#### Supplied data
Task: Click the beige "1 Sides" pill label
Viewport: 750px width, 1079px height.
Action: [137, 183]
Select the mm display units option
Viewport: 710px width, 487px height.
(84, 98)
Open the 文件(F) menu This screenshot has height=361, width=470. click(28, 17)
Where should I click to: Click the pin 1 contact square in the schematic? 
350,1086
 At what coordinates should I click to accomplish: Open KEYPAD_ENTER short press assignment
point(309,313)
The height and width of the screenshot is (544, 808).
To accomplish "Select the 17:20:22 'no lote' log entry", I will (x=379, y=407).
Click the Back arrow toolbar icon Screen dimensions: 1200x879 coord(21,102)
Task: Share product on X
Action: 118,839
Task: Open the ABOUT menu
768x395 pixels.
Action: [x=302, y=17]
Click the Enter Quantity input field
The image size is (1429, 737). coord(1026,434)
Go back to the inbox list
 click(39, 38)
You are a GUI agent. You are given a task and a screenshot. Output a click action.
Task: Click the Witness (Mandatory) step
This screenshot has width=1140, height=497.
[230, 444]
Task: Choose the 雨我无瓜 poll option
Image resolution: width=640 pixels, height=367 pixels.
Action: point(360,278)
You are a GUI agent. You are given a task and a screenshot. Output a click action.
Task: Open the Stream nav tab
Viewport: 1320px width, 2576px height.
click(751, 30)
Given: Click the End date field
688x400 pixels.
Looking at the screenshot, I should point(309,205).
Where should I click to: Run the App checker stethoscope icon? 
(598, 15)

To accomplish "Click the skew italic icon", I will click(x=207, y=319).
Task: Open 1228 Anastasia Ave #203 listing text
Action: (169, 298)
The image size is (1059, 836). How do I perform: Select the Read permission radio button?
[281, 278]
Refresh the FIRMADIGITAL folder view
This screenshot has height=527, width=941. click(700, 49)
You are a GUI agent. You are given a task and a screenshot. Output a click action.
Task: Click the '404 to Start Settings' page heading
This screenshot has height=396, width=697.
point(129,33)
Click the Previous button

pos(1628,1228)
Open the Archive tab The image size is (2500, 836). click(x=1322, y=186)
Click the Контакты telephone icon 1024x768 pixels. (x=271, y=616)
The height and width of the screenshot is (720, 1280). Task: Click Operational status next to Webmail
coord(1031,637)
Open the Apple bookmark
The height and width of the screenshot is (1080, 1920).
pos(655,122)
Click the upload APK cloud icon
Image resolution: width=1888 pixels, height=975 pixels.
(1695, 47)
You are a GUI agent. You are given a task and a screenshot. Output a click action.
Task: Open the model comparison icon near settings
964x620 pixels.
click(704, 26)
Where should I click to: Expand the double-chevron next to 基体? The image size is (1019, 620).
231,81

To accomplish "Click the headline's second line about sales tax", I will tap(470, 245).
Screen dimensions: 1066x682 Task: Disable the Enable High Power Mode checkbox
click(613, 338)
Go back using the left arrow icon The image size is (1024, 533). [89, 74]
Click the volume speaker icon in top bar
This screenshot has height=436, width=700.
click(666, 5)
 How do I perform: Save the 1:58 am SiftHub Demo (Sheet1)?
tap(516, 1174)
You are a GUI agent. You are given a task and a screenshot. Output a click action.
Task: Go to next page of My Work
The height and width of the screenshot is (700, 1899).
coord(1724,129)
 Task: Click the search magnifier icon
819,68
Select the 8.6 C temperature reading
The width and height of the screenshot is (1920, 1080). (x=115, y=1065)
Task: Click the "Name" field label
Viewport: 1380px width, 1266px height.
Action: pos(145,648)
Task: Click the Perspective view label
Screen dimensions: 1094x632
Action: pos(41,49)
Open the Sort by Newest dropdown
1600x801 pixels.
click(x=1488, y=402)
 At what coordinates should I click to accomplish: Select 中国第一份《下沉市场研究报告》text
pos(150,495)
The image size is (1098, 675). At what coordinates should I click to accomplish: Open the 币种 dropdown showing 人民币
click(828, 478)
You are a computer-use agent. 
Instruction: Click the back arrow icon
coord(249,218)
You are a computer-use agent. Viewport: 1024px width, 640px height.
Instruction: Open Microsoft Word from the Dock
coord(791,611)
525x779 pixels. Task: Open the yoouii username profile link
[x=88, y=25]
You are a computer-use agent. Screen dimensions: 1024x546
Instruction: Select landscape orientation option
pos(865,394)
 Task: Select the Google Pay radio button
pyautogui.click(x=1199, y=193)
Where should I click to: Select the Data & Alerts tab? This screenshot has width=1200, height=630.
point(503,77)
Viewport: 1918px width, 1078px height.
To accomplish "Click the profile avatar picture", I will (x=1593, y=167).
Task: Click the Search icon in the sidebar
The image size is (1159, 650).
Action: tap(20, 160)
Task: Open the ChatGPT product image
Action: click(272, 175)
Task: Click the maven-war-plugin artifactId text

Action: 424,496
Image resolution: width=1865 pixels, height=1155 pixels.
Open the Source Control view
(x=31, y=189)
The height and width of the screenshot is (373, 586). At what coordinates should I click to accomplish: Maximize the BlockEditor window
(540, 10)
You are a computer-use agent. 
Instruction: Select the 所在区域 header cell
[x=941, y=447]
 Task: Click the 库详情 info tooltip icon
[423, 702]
########
_The exercise:_ Return, word for word, the rows that open with the line containing "Select the 8.6 C temperature reading" and close with the line containing "pyautogui.click(x=1199, y=193)", both of those lines included.

_Finished exercise:_
Select the 8.6 C temperature reading
The width and height of the screenshot is (1920, 1080). (x=115, y=1065)
Task: Click the "Name" field label
Viewport: 1380px width, 1266px height.
Action: pos(145,648)
Task: Click the Perspective view label
Screen dimensions: 1094x632
Action: pos(41,49)
Open the Sort by Newest dropdown
1600x801 pixels.
click(x=1488, y=402)
 At what coordinates should I click to accomplish: Select 中国第一份《下沉市场研究报告》text
pos(150,495)
The image size is (1098, 675). At what coordinates should I click to accomplish: Open the 币种 dropdown showing 人民币
click(828, 478)
You are a computer-use agent. 
Instruction: Click the back arrow icon
coord(249,218)
You are a computer-use agent. Viewport: 1024px width, 640px height.
Instruction: Open Microsoft Word from the Dock
coord(791,611)
525x779 pixels. Task: Open the yoouii username profile link
[x=88, y=25]
You are a computer-use agent. Screen dimensions: 1024x546
Instruction: Select landscape orientation option
pos(865,394)
 Task: Select the Google Pay radio button
pyautogui.click(x=1199, y=193)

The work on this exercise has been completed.